• **RAW DATA**:

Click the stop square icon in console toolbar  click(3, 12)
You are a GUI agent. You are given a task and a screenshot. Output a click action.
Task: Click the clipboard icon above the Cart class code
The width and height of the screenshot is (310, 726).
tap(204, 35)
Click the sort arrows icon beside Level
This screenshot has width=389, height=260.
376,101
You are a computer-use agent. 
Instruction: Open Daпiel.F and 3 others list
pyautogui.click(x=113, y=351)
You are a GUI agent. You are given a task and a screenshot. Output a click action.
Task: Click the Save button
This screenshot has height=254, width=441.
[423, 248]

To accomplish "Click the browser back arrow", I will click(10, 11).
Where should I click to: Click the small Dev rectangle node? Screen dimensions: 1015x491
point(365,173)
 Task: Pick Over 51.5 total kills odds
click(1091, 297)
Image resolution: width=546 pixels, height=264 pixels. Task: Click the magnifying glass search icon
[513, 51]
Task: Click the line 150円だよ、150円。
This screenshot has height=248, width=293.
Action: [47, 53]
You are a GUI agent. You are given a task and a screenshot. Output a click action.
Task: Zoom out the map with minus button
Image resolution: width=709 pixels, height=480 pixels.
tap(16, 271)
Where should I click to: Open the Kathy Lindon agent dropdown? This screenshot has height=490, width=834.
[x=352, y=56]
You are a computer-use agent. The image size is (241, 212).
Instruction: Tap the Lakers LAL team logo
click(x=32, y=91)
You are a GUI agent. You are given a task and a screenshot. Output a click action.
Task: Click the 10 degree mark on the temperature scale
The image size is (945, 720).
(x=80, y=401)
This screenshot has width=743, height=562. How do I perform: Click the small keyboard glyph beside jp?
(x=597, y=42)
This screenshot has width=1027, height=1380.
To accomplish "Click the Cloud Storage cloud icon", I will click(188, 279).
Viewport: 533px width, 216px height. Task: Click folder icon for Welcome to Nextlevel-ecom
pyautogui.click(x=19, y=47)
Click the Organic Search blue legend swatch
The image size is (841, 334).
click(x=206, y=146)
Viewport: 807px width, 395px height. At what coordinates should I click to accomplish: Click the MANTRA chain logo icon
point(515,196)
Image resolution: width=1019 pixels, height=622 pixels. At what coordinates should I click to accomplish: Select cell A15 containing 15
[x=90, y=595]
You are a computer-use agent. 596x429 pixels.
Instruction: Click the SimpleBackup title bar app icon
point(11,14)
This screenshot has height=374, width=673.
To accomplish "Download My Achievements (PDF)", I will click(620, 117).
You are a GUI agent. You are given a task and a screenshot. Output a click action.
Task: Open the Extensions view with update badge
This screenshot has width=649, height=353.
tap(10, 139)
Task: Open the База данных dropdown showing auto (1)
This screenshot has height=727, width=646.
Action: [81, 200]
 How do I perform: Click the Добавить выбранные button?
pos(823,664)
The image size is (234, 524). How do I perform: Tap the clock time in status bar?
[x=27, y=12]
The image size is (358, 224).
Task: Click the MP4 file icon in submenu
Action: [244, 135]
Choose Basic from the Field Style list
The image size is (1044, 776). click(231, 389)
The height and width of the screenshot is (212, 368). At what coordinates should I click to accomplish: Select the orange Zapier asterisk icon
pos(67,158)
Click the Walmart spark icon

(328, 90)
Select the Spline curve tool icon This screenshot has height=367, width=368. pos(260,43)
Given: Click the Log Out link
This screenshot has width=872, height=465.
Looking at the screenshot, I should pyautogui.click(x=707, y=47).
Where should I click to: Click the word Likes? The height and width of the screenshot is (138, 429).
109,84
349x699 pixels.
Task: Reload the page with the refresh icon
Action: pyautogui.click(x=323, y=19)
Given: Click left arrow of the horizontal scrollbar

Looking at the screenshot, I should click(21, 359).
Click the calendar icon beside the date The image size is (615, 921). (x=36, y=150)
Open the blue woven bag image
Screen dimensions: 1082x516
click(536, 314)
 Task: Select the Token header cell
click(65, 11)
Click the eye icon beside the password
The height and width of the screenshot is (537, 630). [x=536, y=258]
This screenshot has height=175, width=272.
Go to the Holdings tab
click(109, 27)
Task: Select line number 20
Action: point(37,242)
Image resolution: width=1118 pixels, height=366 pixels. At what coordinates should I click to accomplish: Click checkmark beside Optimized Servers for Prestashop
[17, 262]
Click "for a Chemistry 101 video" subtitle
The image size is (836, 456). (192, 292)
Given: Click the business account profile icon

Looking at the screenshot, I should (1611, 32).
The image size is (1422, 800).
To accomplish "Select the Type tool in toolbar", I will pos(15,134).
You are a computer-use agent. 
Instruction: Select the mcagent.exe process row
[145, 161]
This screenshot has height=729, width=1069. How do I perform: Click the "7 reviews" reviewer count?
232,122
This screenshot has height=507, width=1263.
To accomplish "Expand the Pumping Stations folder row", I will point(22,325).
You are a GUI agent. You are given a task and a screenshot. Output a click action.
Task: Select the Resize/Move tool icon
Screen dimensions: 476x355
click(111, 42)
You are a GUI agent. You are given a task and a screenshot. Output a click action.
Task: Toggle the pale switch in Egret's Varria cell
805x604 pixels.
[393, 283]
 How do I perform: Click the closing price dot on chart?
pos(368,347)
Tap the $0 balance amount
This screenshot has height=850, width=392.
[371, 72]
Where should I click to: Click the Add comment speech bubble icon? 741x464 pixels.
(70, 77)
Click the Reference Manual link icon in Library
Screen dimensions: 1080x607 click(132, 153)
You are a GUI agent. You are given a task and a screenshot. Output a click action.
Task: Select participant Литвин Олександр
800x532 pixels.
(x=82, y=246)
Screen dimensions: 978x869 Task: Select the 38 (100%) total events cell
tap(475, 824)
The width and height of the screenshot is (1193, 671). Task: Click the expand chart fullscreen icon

• **BRIEF**: The entire listing has to be written out again exactly.

• **YOUR RESPONSE**:
Click the stop square icon in console toolbar  click(3, 12)
You are a GUI agent. You are given a task and a screenshot. Output a click action.
Task: Click the clipboard icon above the Cart class code
The width and height of the screenshot is (310, 726).
tap(204, 35)
Click the sort arrows icon beside Level
This screenshot has width=389, height=260.
376,101
You are a computer-use agent. 
Instruction: Open Daпiel.F and 3 others list
pyautogui.click(x=113, y=351)
You are a GUI agent. You are given a task and a screenshot. Output a click action.
Task: Click the Save button
This screenshot has height=254, width=441.
[423, 248]

To accomplish "Click the browser back arrow", I will click(10, 11).
Where should I click to: Click the small Dev rectangle node? Screen dimensions: 1015x491
point(365,173)
 Task: Pick Over 51.5 total kills odds
click(1091, 297)
Image resolution: width=546 pixels, height=264 pixels. Task: Click the magnifying glass search icon
[513, 51]
Task: Click the line 150円だよ、150円。
This screenshot has height=248, width=293.
Action: [47, 53]
You are a GUI agent. You are given a task and a screenshot. Output a click action.
Task: Zoom out the map with minus button
Image resolution: width=709 pixels, height=480 pixels.
tap(16, 271)
Where should I click to: Open the Kathy Lindon agent dropdown? This screenshot has height=490, width=834.
[x=352, y=56]
You are a computer-use agent. The image size is (241, 212).
Instruction: Tap the Lakers LAL team logo
click(x=32, y=91)
You are a GUI agent. You are given a task and a screenshot. Output a click action.
Task: Click the 10 degree mark on the temperature scale
The image size is (945, 720).
(x=80, y=401)
This screenshot has width=743, height=562. How do I perform: Click the small keyboard glyph beside jp?
(x=597, y=42)
This screenshot has width=1027, height=1380.
To accomplish "Click the Cloud Storage cloud icon", I will click(188, 279).
Viewport: 533px width, 216px height. Task: Click folder icon for Welcome to Nextlevel-ecom
pyautogui.click(x=19, y=47)
Click the Organic Search blue legend swatch
The image size is (841, 334).
click(x=206, y=146)
Viewport: 807px width, 395px height. At what coordinates should I click to accomplish: Click the MANTRA chain logo icon
point(515,196)
Image resolution: width=1019 pixels, height=622 pixels. At what coordinates should I click to accomplish: Select cell A15 containing 15
[x=90, y=595]
You are a computer-use agent. 596x429 pixels.
Instruction: Click the SimpleBackup title bar app icon
point(11,14)
This screenshot has height=374, width=673.
To accomplish "Download My Achievements (PDF)", I will click(620, 117).
You are a GUI agent. You are given a task and a screenshot. Output a click action.
Task: Open the Extensions view with update badge
This screenshot has width=649, height=353.
tap(10, 139)
Task: Open the База данных dropdown showing auto (1)
This screenshot has height=727, width=646.
Action: [81, 200]
 How do I perform: Click the Добавить выбранные button?
pos(823,664)
The image size is (234, 524). How do I perform: Tap the clock time in status bar?
[x=27, y=12]
The image size is (358, 224).
Task: Click the MP4 file icon in submenu
Action: [244, 135]
Choose Basic from the Field Style list
The image size is (1044, 776). click(231, 389)
The height and width of the screenshot is (212, 368). At what coordinates should I click to accomplish: Select the orange Zapier asterisk icon
pos(67,158)
Click the Walmart spark icon

(328, 90)
Select the Spline curve tool icon This screenshot has height=367, width=368. pos(260,43)
Given: Click the Log Out link
This screenshot has width=872, height=465.
Looking at the screenshot, I should pyautogui.click(x=707, y=47).
Where should I click to: Click the word Likes? The height and width of the screenshot is (138, 429).
109,84
349x699 pixels.
Task: Reload the page with the refresh icon
Action: pyautogui.click(x=323, y=19)
Given: Click left arrow of the horizontal scrollbar

Looking at the screenshot, I should click(21, 359).
Click the calendar icon beside the date The image size is (615, 921). (x=36, y=150)
Open the blue woven bag image
Screen dimensions: 1082x516
click(536, 314)
 Task: Select the Token header cell
click(65, 11)
Click the eye icon beside the password
The height and width of the screenshot is (537, 630). [x=536, y=258]
This screenshot has height=175, width=272.
Go to the Holdings tab
click(109, 27)
Task: Select line number 20
Action: point(37,242)
Image resolution: width=1118 pixels, height=366 pixels. At what coordinates should I click to accomplish: Click checkmark beside Optimized Servers for Prestashop
[17, 262]
Click "for a Chemistry 101 video" subtitle
The image size is (836, 456). (192, 292)
Given: Click the business account profile icon

Looking at the screenshot, I should (1611, 32).
The image size is (1422, 800).
To accomplish "Select the Type tool in toolbar", I will pos(15,134).
You are a computer-use agent. 
Instruction: Select the mcagent.exe process row
[145, 161]
This screenshot has height=729, width=1069. How do I perform: Click the "7 reviews" reviewer count?
232,122
This screenshot has height=507, width=1263.
To accomplish "Expand the Pumping Stations folder row", I will point(22,325).
You are a GUI agent. You are given a task and a screenshot. Output a click action.
Task: Select the Resize/Move tool icon
Screen dimensions: 476x355
click(111, 42)
You are a GUI agent. You are given a task and a screenshot. Output a click action.
Task: Toggle the pale switch in Egret's Varria cell
805x604 pixels.
[393, 283]
 How do I perform: Click the closing price dot on chart?
pos(368,347)
Tap the $0 balance amount
This screenshot has height=850, width=392.
[371, 72]
Where should I click to: Click the Add comment speech bubble icon? 741x464 pixels.
(70, 77)
Click the Reference Manual link icon in Library
Screen dimensions: 1080x607 click(132, 153)
You are a GUI agent. You are given a task and a screenshot. Output a click action.
Task: Select participant Литвин Олександр
800x532 pixels.
(x=82, y=246)
Screen dimensions: 978x869 Task: Select the 38 (100%) total events cell
tap(475, 824)
The width and height of the screenshot is (1193, 671). Task: Click the expand chart fullscreen icon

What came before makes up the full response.